Fleming knelt down, squeezing his hands under his armpits, his face contorted with pain, but Stephen knew how hard his hands were because Fleming was always rubbing rosin into them. But perhaps he was in great pain for the noise of the pandybat was terrible. Stephen’s heart was beating and fluttering.
—At your work, all of you! shouted the prefect of studies. We want no lazy idle loafers here, lazy idle little schemers. At your work, I tell you. Father Dolan will be in to see you every day. Father Dolan will be in tomorrow.
He poked one of the boys in the side with his pandybat, saying:
—You, boy! When will Father Dolan be in again?
—Tomorrow, sir, said Tom Furlong’s voice.
—Tomorrow and tomorrow and tomorrow, said the prefect of studies.
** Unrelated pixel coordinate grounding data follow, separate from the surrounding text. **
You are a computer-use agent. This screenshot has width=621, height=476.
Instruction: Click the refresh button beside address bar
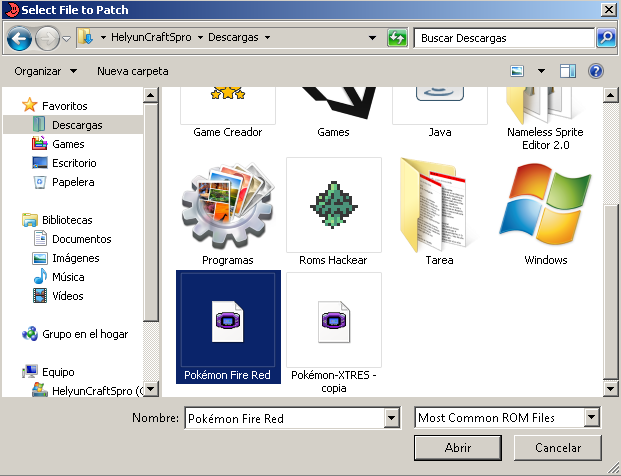pos(397,38)
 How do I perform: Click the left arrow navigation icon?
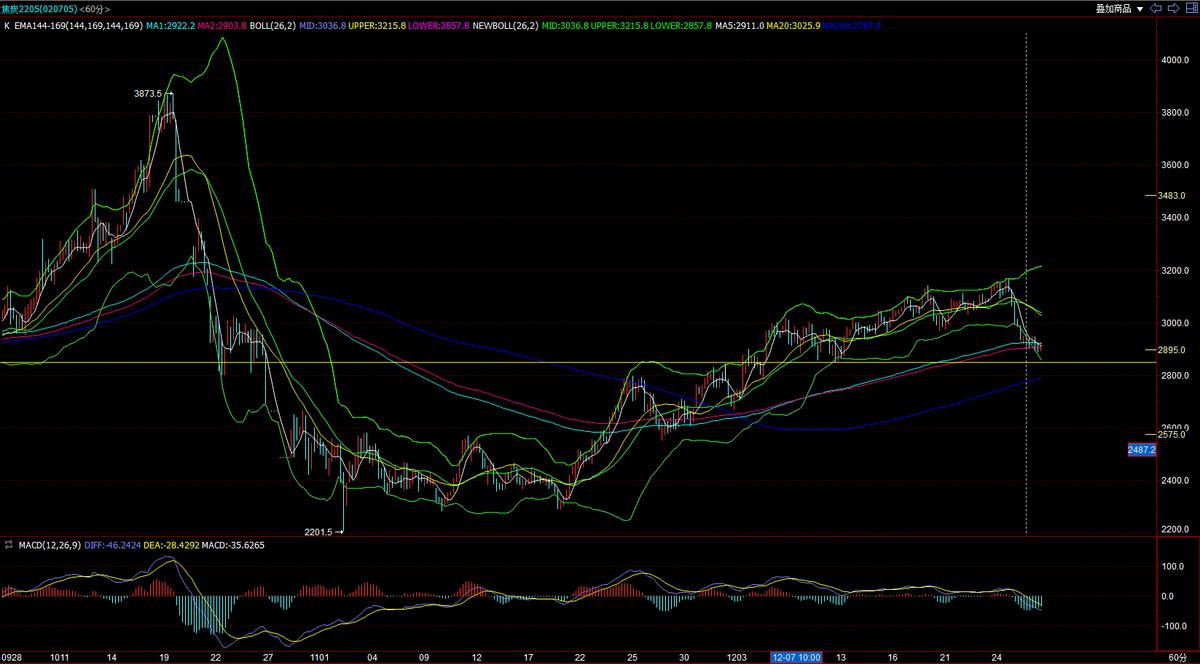[1157, 8]
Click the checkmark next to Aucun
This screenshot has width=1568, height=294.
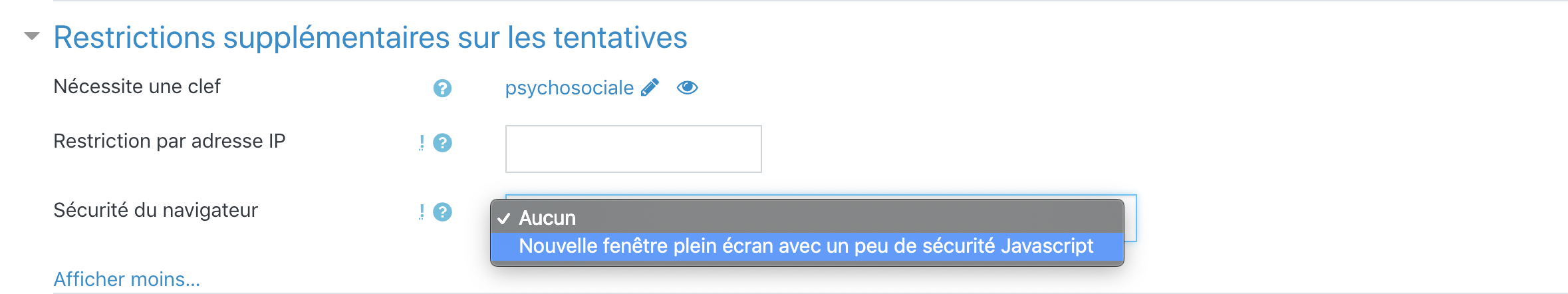pos(504,218)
Make up your minds for that. Every day Father Dolan. Write away. You, boy, who are you?
Stephen’s heart jumped suddenly.
—Dedalus, sir.
—Why are you not writing like the others?
—I... my...
He could not speak with fright.
—Why is he not writing, Father Arnall?
—He broke his glasses, said Father Arnall, and I exempted him from work.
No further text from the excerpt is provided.